What you return should be the full listing, exactly as given.
____________________
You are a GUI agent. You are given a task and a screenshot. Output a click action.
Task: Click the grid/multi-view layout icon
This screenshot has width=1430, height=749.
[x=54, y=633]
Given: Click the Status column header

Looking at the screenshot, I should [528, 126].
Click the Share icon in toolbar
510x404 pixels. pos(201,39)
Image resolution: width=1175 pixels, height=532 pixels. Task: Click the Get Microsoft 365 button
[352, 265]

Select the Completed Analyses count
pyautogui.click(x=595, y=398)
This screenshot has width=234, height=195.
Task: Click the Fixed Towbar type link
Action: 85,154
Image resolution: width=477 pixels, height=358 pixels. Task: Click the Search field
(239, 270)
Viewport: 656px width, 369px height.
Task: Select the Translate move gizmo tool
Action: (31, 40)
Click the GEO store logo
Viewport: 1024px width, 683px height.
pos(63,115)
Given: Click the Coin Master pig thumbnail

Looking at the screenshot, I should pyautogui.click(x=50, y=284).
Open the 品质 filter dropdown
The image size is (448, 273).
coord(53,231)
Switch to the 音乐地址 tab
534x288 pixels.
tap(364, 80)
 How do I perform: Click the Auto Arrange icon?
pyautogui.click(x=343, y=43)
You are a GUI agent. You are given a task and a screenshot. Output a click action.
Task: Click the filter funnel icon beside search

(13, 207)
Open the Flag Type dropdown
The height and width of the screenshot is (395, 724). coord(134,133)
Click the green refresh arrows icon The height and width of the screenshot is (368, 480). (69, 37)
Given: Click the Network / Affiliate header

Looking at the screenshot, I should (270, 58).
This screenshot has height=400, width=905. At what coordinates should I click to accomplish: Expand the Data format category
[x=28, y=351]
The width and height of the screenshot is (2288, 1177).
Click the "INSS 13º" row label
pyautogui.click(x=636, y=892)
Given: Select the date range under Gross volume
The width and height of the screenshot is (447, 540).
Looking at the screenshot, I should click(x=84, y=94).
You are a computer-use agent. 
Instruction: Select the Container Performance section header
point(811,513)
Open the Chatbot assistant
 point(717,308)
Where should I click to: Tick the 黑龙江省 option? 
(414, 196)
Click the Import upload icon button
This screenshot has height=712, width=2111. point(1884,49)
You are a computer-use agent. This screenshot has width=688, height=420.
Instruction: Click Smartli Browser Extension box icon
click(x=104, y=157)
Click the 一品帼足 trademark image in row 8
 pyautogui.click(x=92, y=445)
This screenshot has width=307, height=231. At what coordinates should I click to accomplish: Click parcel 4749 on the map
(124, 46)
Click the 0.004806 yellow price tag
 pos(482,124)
____________________
» **Task output**:
You are a GUI agent. You are given a task and a screenshot. Output a click action.
Task: Click the grid/multi-view layout icon
This screenshot has width=1430, height=749.
[x=54, y=633]
Given: Click the Status column header

Looking at the screenshot, I should [528, 126].
Click the Share icon in toolbar
510x404 pixels. pos(201,39)
Image resolution: width=1175 pixels, height=532 pixels. Task: Click the Get Microsoft 365 button
[352, 265]

Select the Completed Analyses count
pyautogui.click(x=595, y=398)
This screenshot has width=234, height=195.
Task: Click the Fixed Towbar type link
Action: 85,154
Image resolution: width=477 pixels, height=358 pixels. Task: Click the Search field
(239, 270)
Viewport: 656px width, 369px height.
Task: Select the Translate move gizmo tool
Action: (31, 40)
Click the GEO store logo
Viewport: 1024px width, 683px height.
pos(63,115)
Given: Click the Coin Master pig thumbnail

Looking at the screenshot, I should pyautogui.click(x=50, y=284).
Open the 品质 filter dropdown
The image size is (448, 273).
coord(53,231)
Switch to the 音乐地址 tab
534x288 pixels.
tap(364, 80)
 How do I perform: Click the Auto Arrange icon?
pyautogui.click(x=343, y=43)
You are a GUI agent. You are given a task and a screenshot. Output a click action.
Task: Click the filter funnel icon beside search

(13, 207)
Open the Flag Type dropdown
The height and width of the screenshot is (395, 724). coord(134,133)
Click the green refresh arrows icon The height and width of the screenshot is (368, 480). (69, 37)
Given: Click the Network / Affiliate header

Looking at the screenshot, I should (270, 58).
This screenshot has height=400, width=905. At what coordinates should I click to accomplish: Expand the Data format category
[x=28, y=351]
The width and height of the screenshot is (2288, 1177).
Click the "INSS 13º" row label
pyautogui.click(x=636, y=892)
Given: Select the date range under Gross volume
The width and height of the screenshot is (447, 540).
Looking at the screenshot, I should click(x=84, y=94).
You are a computer-use agent. 
Instruction: Select the Container Performance section header
point(811,513)
Open the Chatbot assistant
 point(717,308)
Where should I click to: Tick the 黑龙江省 option? 
(414, 196)
Click the Import upload icon button
This screenshot has height=712, width=2111. point(1884,49)
You are a computer-use agent. This screenshot has width=688, height=420.
Instruction: Click Smartli Browser Extension box icon
click(x=104, y=157)
Click the 一品帼足 trademark image in row 8
 pyautogui.click(x=92, y=445)
This screenshot has width=307, height=231. At what coordinates should I click to accomplish: Click parcel 4749 on the map
(124, 46)
Click the 0.004806 yellow price tag
 pos(482,124)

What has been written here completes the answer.